Я подумала, не поцеловать ли его в щеку, но вместо этого написала записку, процитировав в ней слова отца о том, что звезды бездоннее темноты вокруг них.
Когда я покончила с чемоданом и готова была уйти, уже наступило утро. Хулиганы исчезли, однако бывший солдат еще оставался на поле. Теперь у него в руках была лопата, он перезахоранивал череп и кости на нетронутой земле. Между далекими домами сияло солнце, дома казались кубиками, которыми играют дети. Словно по чьему-то замыслу поднялась в небо, трепеща крыльями, стая маленьких птиц. Я спустилась по лестнице, не желая томиться клаустрофобией в лифте. Воздух был уже тепл и влажен. Чемодан не казался мне тяжелым.
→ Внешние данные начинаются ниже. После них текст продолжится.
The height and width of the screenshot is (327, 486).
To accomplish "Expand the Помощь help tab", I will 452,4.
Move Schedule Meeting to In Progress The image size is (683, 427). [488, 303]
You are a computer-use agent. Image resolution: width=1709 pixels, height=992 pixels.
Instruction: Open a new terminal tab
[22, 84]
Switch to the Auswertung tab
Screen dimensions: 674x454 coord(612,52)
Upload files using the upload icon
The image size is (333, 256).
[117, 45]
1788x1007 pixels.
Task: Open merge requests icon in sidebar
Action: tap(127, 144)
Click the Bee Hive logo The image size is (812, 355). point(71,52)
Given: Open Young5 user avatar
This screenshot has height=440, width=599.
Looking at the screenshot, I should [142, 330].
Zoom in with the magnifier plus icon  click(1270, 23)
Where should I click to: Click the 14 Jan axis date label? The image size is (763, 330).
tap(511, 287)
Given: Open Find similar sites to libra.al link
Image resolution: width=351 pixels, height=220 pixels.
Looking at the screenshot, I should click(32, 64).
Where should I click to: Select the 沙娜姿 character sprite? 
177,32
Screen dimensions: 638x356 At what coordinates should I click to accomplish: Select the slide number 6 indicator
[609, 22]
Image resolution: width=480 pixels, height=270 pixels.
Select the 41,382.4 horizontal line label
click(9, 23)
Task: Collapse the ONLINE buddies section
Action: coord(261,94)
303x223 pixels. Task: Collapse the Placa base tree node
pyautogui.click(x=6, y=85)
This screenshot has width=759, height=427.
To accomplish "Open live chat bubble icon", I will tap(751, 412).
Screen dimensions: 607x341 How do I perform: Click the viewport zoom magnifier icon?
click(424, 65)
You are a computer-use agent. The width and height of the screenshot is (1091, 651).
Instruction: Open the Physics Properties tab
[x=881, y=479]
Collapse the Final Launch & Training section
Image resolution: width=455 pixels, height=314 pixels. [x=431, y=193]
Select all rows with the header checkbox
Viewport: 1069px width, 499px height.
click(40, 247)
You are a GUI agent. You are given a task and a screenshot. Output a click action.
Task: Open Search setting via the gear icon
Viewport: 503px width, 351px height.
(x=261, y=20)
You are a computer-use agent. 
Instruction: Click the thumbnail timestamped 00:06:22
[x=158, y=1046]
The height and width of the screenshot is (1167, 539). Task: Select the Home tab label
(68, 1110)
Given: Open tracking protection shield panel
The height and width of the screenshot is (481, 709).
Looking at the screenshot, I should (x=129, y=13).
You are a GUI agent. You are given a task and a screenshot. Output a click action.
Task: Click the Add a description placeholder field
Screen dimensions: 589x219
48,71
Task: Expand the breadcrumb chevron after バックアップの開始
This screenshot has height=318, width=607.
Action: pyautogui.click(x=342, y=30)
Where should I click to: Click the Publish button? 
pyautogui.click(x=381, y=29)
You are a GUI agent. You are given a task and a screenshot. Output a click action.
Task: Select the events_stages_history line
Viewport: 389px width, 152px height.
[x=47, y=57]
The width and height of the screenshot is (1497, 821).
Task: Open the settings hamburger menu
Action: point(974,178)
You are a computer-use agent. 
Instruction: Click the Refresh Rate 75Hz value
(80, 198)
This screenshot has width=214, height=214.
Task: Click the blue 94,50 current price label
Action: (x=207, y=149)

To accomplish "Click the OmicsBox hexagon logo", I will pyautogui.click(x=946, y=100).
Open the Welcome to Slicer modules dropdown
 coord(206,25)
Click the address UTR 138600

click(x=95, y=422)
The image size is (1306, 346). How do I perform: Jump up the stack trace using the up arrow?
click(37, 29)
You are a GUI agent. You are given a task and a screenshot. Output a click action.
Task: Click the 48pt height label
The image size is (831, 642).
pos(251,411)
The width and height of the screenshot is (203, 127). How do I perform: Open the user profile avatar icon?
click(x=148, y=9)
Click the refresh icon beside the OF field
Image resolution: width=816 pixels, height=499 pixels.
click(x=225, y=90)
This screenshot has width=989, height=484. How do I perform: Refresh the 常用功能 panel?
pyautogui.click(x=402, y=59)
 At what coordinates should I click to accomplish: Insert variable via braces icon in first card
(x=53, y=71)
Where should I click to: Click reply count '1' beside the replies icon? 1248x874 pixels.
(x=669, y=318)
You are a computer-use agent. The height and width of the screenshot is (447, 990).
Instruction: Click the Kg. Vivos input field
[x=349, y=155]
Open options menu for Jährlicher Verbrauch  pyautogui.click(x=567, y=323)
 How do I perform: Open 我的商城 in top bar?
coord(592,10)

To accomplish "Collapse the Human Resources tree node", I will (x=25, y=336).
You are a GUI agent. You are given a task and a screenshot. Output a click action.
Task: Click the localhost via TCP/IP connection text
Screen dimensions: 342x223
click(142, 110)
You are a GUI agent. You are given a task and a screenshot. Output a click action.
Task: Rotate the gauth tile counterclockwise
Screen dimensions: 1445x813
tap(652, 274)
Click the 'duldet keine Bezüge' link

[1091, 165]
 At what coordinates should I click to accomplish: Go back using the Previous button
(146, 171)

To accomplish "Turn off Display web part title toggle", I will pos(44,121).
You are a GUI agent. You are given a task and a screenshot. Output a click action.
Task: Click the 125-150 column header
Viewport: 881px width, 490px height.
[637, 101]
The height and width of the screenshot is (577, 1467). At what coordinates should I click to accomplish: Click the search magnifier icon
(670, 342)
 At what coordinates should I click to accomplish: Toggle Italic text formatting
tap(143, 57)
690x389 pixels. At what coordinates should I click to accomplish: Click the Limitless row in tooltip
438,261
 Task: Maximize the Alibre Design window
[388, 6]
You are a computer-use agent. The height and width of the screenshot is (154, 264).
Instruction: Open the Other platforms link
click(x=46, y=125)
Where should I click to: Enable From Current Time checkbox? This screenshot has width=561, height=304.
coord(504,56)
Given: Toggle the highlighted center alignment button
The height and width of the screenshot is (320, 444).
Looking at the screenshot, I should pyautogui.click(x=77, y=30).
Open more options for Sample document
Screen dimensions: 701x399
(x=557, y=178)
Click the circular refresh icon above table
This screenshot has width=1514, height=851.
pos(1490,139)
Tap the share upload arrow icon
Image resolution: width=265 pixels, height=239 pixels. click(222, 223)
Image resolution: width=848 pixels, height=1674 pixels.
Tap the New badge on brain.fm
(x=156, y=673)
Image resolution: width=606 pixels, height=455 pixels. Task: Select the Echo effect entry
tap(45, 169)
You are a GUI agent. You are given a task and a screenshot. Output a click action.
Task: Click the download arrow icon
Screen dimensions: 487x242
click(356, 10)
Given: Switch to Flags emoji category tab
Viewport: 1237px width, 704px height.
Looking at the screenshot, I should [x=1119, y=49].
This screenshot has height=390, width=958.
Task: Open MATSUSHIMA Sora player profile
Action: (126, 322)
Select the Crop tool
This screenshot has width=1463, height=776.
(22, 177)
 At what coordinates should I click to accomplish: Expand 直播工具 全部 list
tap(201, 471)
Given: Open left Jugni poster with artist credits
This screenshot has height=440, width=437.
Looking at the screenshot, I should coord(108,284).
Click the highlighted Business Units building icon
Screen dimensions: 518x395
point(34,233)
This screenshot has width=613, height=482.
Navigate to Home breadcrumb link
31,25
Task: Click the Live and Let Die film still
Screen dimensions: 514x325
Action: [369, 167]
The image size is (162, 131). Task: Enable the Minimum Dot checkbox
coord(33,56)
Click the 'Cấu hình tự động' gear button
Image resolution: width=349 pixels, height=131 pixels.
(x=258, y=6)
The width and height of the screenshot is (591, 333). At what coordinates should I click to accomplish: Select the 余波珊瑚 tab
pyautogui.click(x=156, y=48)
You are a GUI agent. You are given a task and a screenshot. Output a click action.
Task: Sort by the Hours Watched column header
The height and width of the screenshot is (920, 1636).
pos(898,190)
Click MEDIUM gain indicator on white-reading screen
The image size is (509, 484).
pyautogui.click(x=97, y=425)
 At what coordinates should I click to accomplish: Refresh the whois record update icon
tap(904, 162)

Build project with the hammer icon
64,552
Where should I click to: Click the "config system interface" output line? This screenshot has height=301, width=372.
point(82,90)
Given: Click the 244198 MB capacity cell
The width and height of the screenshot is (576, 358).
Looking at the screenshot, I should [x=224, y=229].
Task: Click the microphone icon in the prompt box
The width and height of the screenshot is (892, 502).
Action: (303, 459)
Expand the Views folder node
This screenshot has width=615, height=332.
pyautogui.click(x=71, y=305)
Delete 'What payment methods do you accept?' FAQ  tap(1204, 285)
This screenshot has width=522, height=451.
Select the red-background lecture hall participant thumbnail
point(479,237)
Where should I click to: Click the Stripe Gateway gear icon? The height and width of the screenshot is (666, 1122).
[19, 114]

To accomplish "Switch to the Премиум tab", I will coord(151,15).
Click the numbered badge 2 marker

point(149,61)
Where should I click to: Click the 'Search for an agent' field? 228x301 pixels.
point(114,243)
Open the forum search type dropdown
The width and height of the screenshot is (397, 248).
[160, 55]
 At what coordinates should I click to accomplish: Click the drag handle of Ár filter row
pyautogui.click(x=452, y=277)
На поле я прошла мимо ветерана, он, не подняв взгляда от земли, повернулся ко мне спиной, словно желая сказать: «Наши войны не кончаются никогда».
Июнь 1964
Тамара!
Ты усомнишься в этом, но известие о смерти отца ударило меня точно обухом — так, что я даже упал на колени. Я был в Италии. Тамошние идиоты дождались окончания спектакля и только потом вручили мне телеграмму, пришедшую через Париж, куда ее ошибкой отправили. Потому и прошло столько времени, прежде чем я связался с вами. Другой причины нет.
Я бродил в одиночестве по улицам Милана и волей-неволей вспоминал отца — с нежностью, хоть ты и в это не поверишь. Да, все так, большую часть жизни я провел в дрязгах с ним, но я питал к нему и чувства совсем иные. Такие противоречивые эмоции содержат в себе большие возможности — даже самый посредственный балетмейстер скажет тебе это. Поэтому меня глубоко ранило то, что ты написала.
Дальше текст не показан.